The most important part is that it works, and it works organically. Although I didn’t care for everything on the program (Adès’ Chamber Symphony primarily), all of it held my interest enough that I cared about what The Knights were doing with it from a musical perspective. I also appreciated the opportunity to hear these pieces performed live. The highlight was Azmeh’s Concertino Grosso, which has a riot of tempo changes and spaces for improvisation that led to fascinating, even thrilling exchanges between the musicians. It’s shifting harmonic structure was a kaleidoscope built out of classical, Middle-eastern, jazz, and a bit of Widespread Panic (guest guitarist Kyle Sanna was the perfect foil for Azmeh’s expressive clarinet and the orchestra’s often fever pitch playing).

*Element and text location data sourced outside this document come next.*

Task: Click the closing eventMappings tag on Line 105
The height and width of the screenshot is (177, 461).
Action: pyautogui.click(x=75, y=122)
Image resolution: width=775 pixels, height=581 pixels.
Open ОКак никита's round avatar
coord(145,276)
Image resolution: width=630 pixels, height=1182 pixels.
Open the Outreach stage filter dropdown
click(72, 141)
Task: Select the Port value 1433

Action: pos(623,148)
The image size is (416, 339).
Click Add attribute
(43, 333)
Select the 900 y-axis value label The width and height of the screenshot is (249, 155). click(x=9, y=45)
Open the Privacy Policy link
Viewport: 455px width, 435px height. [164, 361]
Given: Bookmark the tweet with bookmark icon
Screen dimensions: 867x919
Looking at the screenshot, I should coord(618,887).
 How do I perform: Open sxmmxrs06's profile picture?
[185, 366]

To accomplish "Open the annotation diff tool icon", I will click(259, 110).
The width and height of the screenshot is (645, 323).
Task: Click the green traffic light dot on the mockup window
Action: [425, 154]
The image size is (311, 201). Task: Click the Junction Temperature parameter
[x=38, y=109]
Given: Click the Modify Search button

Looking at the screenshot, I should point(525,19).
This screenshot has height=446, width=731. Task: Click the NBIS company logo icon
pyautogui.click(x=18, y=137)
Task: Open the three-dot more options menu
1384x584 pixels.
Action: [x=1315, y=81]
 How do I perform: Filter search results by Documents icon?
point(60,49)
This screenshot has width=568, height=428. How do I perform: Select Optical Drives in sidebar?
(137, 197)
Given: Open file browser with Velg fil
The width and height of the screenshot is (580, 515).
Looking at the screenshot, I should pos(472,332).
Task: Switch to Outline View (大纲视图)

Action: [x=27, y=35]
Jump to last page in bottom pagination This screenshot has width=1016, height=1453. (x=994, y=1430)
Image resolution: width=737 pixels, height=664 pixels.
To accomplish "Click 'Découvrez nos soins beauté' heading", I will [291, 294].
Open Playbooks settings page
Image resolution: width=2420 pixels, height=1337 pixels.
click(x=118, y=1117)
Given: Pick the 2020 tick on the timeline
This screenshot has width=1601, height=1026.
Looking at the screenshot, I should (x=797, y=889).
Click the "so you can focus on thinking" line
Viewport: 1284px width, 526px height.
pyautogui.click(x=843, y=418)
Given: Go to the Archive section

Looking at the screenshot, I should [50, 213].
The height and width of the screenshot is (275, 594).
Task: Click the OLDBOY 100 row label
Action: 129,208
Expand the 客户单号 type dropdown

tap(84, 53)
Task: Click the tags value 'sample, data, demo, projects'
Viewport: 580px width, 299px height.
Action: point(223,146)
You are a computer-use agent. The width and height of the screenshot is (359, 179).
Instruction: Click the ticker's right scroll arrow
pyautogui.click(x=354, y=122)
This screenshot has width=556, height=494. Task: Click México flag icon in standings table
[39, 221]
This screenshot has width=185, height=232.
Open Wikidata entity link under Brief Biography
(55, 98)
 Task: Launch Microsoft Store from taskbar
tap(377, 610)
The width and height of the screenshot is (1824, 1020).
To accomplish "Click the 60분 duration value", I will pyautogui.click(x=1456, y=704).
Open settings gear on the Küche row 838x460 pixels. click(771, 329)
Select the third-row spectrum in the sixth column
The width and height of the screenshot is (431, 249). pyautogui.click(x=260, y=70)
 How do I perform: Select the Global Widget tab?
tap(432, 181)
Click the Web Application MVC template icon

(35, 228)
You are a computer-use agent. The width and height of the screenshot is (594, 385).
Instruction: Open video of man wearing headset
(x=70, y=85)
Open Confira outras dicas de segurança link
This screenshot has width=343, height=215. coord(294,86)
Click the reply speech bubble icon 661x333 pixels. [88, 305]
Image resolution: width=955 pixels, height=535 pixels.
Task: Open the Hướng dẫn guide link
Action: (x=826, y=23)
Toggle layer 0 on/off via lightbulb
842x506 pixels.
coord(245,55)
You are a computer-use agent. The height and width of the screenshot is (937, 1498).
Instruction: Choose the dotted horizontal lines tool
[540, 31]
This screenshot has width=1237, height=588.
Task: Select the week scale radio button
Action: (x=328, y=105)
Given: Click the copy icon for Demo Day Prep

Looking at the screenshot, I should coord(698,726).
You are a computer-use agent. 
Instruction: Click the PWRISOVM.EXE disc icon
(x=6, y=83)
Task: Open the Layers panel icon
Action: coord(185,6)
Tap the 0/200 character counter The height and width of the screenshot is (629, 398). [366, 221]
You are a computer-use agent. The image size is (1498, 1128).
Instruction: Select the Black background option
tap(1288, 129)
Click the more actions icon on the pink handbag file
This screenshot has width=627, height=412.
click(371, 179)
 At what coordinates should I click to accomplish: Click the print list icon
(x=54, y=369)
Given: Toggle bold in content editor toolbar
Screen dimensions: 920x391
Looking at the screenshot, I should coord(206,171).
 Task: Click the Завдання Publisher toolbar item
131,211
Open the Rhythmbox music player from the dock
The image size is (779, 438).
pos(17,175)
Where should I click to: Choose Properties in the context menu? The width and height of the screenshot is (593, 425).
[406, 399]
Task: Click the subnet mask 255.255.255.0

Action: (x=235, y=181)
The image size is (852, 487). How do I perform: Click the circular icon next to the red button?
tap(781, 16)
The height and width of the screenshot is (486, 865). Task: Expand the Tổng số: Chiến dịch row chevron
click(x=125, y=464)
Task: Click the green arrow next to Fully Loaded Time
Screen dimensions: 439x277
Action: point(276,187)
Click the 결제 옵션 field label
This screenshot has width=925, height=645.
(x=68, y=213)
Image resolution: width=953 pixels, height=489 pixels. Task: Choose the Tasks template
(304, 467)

Vivaldi’s Sinfonia in B Minor, “Al Santo Sepolcro," felt a very dark world away from the composer’s more popular works, but was still very obviously Vivaldi. Capacious and brooding, it should be the Vivaldi that future film scorers use in place of The Four Seasons, which needs a thirty or forty year time-out. Ligeti Split is “an orchestrated reimagining of Ligeti’s [1978] piece Hungarian Rock for Harpsichord,” and as such it’s entirely possible that it’s supposed to sound like a mash-up of Ligeti, Copeland, and Lizée , conceived with the aid of lysergic acid, and I mean that in the best possible way.